> _Exercise materials_
□ □ □

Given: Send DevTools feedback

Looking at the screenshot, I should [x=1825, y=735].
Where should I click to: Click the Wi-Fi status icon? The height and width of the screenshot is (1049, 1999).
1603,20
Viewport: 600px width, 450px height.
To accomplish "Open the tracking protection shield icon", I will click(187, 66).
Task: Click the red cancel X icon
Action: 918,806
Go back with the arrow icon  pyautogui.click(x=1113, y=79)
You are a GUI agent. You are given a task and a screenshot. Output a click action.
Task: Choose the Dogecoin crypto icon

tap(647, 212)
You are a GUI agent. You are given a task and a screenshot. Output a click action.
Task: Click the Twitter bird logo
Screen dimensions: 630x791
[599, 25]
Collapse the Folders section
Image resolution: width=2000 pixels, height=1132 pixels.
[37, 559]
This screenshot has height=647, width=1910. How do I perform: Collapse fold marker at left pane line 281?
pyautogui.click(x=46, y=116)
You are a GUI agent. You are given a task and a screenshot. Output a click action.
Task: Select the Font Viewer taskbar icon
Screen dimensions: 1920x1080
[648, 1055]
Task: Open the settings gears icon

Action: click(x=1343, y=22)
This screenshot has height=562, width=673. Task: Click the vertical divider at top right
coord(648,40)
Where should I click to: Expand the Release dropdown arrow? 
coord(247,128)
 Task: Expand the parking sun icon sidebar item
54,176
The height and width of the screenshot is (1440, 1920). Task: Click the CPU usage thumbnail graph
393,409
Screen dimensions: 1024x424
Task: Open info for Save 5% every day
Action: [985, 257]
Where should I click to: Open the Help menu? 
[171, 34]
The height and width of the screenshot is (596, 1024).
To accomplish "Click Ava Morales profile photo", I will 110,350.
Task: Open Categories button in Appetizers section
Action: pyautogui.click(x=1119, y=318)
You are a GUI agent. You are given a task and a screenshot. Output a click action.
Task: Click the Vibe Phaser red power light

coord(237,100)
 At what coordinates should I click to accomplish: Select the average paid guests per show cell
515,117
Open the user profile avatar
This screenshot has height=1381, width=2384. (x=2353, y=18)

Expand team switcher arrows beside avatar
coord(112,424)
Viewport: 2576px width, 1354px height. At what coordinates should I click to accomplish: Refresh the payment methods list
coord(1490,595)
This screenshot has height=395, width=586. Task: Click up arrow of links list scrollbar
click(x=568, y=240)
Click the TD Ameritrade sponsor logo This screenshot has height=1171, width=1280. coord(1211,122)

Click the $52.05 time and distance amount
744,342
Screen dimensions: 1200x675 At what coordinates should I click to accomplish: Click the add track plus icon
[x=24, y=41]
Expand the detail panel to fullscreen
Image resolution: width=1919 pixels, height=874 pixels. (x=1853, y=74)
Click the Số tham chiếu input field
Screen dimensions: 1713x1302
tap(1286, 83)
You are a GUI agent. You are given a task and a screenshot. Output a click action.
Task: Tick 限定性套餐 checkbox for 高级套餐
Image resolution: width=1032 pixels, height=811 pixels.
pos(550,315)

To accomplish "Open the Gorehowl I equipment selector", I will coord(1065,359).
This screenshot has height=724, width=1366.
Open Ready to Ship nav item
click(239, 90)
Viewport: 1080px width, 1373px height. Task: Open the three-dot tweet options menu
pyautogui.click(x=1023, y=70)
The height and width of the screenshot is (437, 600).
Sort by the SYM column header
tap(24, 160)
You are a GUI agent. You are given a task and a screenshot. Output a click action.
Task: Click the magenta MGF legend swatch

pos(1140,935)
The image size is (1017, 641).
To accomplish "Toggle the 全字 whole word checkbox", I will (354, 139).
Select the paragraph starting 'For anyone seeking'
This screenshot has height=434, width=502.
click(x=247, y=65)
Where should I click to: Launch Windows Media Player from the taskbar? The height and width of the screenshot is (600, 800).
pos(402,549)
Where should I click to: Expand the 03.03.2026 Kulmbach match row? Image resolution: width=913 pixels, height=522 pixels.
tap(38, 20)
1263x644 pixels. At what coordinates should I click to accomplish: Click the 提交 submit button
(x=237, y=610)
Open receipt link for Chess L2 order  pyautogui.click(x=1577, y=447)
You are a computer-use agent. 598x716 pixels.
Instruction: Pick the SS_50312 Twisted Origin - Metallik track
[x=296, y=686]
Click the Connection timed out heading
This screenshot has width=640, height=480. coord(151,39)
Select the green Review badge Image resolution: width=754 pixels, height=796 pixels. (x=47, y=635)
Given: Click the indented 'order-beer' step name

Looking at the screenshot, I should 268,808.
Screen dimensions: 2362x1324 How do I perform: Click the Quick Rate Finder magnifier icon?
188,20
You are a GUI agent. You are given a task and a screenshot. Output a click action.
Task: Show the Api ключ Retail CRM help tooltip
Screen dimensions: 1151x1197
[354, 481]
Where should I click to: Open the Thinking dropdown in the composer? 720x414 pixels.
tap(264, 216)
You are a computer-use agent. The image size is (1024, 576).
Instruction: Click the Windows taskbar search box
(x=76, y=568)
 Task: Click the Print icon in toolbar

□ □ □

> _Required work_
Rewrite the part of the lines that opens with the line containing "Screen dimensions: 1200x675" and closes with the line containing "tap(1286, 83)", replacing "detail panel" with "preview pane" and leaving everything else unchanged. Provide only those lines.

> _The output_
Screen dimensions: 1200x675 At what coordinates should I click to accomplish: Click the add track plus icon
[x=24, y=41]
Expand the preview pane to fullscreen
Image resolution: width=1919 pixels, height=874 pixels. (x=1853, y=74)
Click the Số tham chiếu input field
Screen dimensions: 1713x1302
tap(1286, 83)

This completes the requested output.